Después, la vida y su pragmatismo. El aprender que nada era para siempre, que las palabras destiñen, que el olvido suele quedar lejos. El último 20 de julio rechacé la invitación de unos compañeros de trabajo a la tradicional cena en un bar atestado de jóvenes que rechazan el  alunizaje. Opté por aburrirme con un insulso partido de la liga alemana de fútbol en mi casa de siempre. Siete golpes rítmicos, iguales a aquellos que telegrafiaban potenciales horas de juego, sonaron en mi puerta. La estampa del Pituco desafiaba el paso del tiempo. Después del festejo del reencuentro, nuestra charla se fue haciendo fría y distante. "Se robaron todo... Esta vez, casi nos convertimos en Venezuela... Este  país hace rato que no va más, sigo soñando con radicarme en Roma". Su viejo discurso aggiornado fue acompañado por nuevos tics y aromatizado con el perfume de siempre "Flores de Panacea". Con el pasar de los minutos nos fuimos sintiendo cada vez más extraños. Próximo a la despedida, pisando el umbral, muy lejos del suelo, el visitante desenfundó inesperadamente una mirada tan piadosa como conocida, que disipó la niebla de las apariencias:

-Flaco, ¿vos te acordás de mi abuela?

-Cómo no me voy a acordar, un ser de luz...
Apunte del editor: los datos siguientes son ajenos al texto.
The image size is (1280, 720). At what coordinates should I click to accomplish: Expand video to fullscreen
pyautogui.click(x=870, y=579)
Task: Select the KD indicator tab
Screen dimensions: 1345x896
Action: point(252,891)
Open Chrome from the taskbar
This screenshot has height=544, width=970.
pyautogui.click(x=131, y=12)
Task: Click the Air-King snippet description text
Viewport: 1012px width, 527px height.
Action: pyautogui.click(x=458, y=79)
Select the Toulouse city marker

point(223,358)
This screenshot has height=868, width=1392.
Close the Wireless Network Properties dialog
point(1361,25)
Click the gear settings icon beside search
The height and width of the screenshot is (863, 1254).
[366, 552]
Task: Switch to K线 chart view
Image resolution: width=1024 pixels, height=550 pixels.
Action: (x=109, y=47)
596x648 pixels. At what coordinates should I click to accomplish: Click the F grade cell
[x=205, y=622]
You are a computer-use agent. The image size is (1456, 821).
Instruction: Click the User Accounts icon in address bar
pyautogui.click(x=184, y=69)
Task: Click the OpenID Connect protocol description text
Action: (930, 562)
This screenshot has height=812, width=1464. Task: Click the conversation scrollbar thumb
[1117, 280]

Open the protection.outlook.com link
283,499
-Sí, sí,  pero yo me refiero a su voz. ¿Te acordás de su voz?

-Claro, era una gringa en estado puro, parecía recién bajada del barco.  -No, no. No me entendés. Del tono, te pregunto, de la melodía con la que endulzaba mis oídos. Es raro lo que me pasa; me acuerdo de lo que sentía pero no recuerdo su tonalidad. Aquello que me hacía sentir y que ahora no lo siento, aquel estado de plenitud estoy seguro que era el amor. Me paso las noches rezándole, rogándole que no me abandone.

Lo tomé del hombro y lo llevé a caminar por la misma vereda que pisamos tantas veces. Busqué una respuesta en lo más profundo de mi ser, acorde a la necesidad de mi amigo. "No la busques afuera, ni aceptes imitaciones. La música de sus palabras vive adentro tuyo, suspendida en algún lugar de la tinaja de tu memoria, flotando tal vez en un mar de lágrimas no derramadas, atascada entre frases vacías de voces extrañas que anulan los ecos de amores preexistentes. Quizás sea tiempo de limpiar la tinaja de malos pensamientos y recuperar las bellas melodías de la infancia. Sólo de una cosa estoy seguro, hermano, la reina no sólo no te olvidó, sigue pendiente de tu corazón, como lo hizo siempre".

Con su auto en marcha, en medio de una fría noche, bajó la ventanilla y con ojos achinados, me dijo: "Feliz día... amigo".